((
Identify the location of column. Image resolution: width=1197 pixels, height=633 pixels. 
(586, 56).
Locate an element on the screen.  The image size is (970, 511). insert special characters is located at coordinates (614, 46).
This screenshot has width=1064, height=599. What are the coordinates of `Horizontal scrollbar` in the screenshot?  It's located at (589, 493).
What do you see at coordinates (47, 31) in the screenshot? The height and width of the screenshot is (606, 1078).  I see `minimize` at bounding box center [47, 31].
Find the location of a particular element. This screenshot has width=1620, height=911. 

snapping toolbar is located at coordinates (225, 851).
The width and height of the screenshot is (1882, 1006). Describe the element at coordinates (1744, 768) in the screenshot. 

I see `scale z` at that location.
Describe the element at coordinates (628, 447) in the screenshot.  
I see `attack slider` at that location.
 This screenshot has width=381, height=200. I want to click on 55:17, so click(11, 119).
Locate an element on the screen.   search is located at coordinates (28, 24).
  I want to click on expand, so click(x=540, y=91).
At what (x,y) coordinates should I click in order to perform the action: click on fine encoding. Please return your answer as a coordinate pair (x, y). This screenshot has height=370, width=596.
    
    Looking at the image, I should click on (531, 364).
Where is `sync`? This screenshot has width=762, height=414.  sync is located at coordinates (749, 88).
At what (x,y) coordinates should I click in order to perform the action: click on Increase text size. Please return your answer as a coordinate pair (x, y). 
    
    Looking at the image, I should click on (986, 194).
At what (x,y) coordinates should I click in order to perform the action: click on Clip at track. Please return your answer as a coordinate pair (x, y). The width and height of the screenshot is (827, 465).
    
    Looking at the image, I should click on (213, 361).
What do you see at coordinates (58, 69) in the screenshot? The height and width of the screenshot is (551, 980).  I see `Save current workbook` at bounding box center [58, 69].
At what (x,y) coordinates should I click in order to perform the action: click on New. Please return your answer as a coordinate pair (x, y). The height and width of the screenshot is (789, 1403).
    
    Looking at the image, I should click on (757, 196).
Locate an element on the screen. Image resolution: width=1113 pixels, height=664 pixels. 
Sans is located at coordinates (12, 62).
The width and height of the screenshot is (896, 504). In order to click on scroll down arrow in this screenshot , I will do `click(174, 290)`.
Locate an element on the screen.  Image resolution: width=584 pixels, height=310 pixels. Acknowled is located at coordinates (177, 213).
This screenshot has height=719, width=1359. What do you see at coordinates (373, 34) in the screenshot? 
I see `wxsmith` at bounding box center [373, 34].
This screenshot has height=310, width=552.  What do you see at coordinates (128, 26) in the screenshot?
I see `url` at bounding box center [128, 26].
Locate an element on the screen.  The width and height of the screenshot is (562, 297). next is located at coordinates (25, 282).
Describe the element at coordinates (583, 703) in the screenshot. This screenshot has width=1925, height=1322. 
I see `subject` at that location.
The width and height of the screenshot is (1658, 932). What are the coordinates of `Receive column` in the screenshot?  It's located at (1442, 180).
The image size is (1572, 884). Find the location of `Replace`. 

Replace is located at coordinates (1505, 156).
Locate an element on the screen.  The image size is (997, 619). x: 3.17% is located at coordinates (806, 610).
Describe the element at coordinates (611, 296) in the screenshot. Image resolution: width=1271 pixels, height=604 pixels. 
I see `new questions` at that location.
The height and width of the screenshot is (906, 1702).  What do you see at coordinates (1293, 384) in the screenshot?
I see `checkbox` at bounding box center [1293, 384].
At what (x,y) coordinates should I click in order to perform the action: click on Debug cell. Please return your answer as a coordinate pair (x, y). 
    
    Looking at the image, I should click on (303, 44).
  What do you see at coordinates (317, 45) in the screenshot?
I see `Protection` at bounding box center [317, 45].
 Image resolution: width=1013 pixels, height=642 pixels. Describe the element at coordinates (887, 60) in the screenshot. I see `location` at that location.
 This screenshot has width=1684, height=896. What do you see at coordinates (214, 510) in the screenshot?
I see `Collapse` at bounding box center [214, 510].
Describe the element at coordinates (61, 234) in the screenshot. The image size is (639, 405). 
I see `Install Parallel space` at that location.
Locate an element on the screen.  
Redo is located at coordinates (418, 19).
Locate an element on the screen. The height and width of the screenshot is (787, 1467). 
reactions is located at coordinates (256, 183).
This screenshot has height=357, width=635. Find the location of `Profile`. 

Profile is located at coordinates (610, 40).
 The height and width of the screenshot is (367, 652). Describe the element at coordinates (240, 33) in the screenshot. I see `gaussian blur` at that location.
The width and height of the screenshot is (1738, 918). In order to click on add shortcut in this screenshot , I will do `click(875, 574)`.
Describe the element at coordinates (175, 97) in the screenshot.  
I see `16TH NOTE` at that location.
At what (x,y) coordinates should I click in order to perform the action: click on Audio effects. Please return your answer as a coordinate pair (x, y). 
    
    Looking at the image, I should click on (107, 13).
))
_WHAT THE TASK ASKS:_ Rewrite all of the material above, changing every "coordinate pair" to "coordinate tuple" and leaving everything else unchanged.

_FINAL RESULT:_
Identify the location of column. Image resolution: width=1197 pixels, height=633 pixels. 
(586, 56).
Locate an element on the screen.  The image size is (970, 511). insert special characters is located at coordinates (614, 46).
This screenshot has width=1064, height=599. What are the coordinates of `Horizontal scrollbar` in the screenshot?  It's located at (589, 493).
What do you see at coordinates (47, 31) in the screenshot? The height and width of the screenshot is (606, 1078).  I see `minimize` at bounding box center [47, 31].
Find the location of a particular element. This screenshot has width=1620, height=911. 

snapping toolbar is located at coordinates (225, 851).
The width and height of the screenshot is (1882, 1006). Describe the element at coordinates (1744, 768) in the screenshot. 

I see `scale z` at that location.
Describe the element at coordinates (628, 447) in the screenshot.  
I see `attack slider` at that location.
 This screenshot has width=381, height=200. I want to click on 55:17, so click(11, 119).
Locate an element on the screen.   search is located at coordinates (28, 24).
  I want to click on expand, so click(x=540, y=91).
At what (x,y) coordinates should I click in order to perform the action: click on fine encoding. Please return your answer as a coordinate tuple (x, y). This screenshot has height=370, width=596.
    
    Looking at the image, I should click on (531, 364).
Where is `sync`? This screenshot has width=762, height=414.  sync is located at coordinates (749, 88).
At what (x,y) coordinates should I click in order to perform the action: click on Increase text size. Please return your answer as a coordinate tuple (x, y). 
    
    Looking at the image, I should click on (986, 194).
At what (x,y) coordinates should I click in order to perform the action: click on Clip at track. Please return your answer as a coordinate tuple (x, y). The width and height of the screenshot is (827, 465).
    
    Looking at the image, I should click on (213, 361).
What do you see at coordinates (58, 69) in the screenshot? The height and width of the screenshot is (551, 980).  I see `Save current workbook` at bounding box center [58, 69].
At what (x,y) coordinates should I click in order to perform the action: click on New. Please return your answer as a coordinate tuple (x, y). The height and width of the screenshot is (789, 1403).
    
    Looking at the image, I should click on (757, 196).
Locate an element on the screen. Image resolution: width=1113 pixels, height=664 pixels. 
Sans is located at coordinates (12, 62).
The width and height of the screenshot is (896, 504). In order to click on scroll down arrow in this screenshot , I will do `click(174, 290)`.
Locate an element on the screen.  Image resolution: width=584 pixels, height=310 pixels. Acknowled is located at coordinates (177, 213).
This screenshot has height=719, width=1359. What do you see at coordinates (373, 34) in the screenshot? 
I see `wxsmith` at bounding box center [373, 34].
This screenshot has height=310, width=552.  What do you see at coordinates (128, 26) in the screenshot?
I see `url` at bounding box center [128, 26].
Locate an element on the screen.  The width and height of the screenshot is (562, 297). next is located at coordinates (25, 282).
Describe the element at coordinates (583, 703) in the screenshot. This screenshot has width=1925, height=1322. 
I see `subject` at that location.
The width and height of the screenshot is (1658, 932). What are the coordinates of `Receive column` in the screenshot?  It's located at (1442, 180).
The image size is (1572, 884). Find the location of `Replace`. 

Replace is located at coordinates (1505, 156).
Locate an element on the screen.  The image size is (997, 619). x: 3.17% is located at coordinates (806, 610).
Describe the element at coordinates (611, 296) in the screenshot. Image resolution: width=1271 pixels, height=604 pixels. 
I see `new questions` at that location.
The height and width of the screenshot is (906, 1702).  What do you see at coordinates (1293, 384) in the screenshot?
I see `checkbox` at bounding box center [1293, 384].
At what (x,y) coordinates should I click in order to perform the action: click on Debug cell. Please return your answer as a coordinate tuple (x, y). 
    
    Looking at the image, I should click on (303, 44).
  What do you see at coordinates (317, 45) in the screenshot?
I see `Protection` at bounding box center [317, 45].
 Image resolution: width=1013 pixels, height=642 pixels. Describe the element at coordinates (887, 60) in the screenshot. I see `location` at that location.
 This screenshot has width=1684, height=896. What do you see at coordinates (214, 510) in the screenshot?
I see `Collapse` at bounding box center [214, 510].
Describe the element at coordinates (61, 234) in the screenshot. The image size is (639, 405). 
I see `Install Parallel space` at that location.
Locate an element on the screen.  
Redo is located at coordinates (418, 19).
Locate an element on the screen. The height and width of the screenshot is (787, 1467). 
reactions is located at coordinates (256, 183).
This screenshot has height=357, width=635. Find the location of `Profile`. 

Profile is located at coordinates (610, 40).
 The height and width of the screenshot is (367, 652). Describe the element at coordinates (240, 33) in the screenshot. I see `gaussian blur` at that location.
The width and height of the screenshot is (1738, 918). In order to click on add shortcut in this screenshot , I will do `click(875, 574)`.
Describe the element at coordinates (175, 97) in the screenshot.  
I see `16TH NOTE` at that location.
At what (x,y) coordinates should I click in order to perform the action: click on Audio effects. Please return your answer as a coordinate tuple (x, y). 
    
    Looking at the image, I should click on (107, 13).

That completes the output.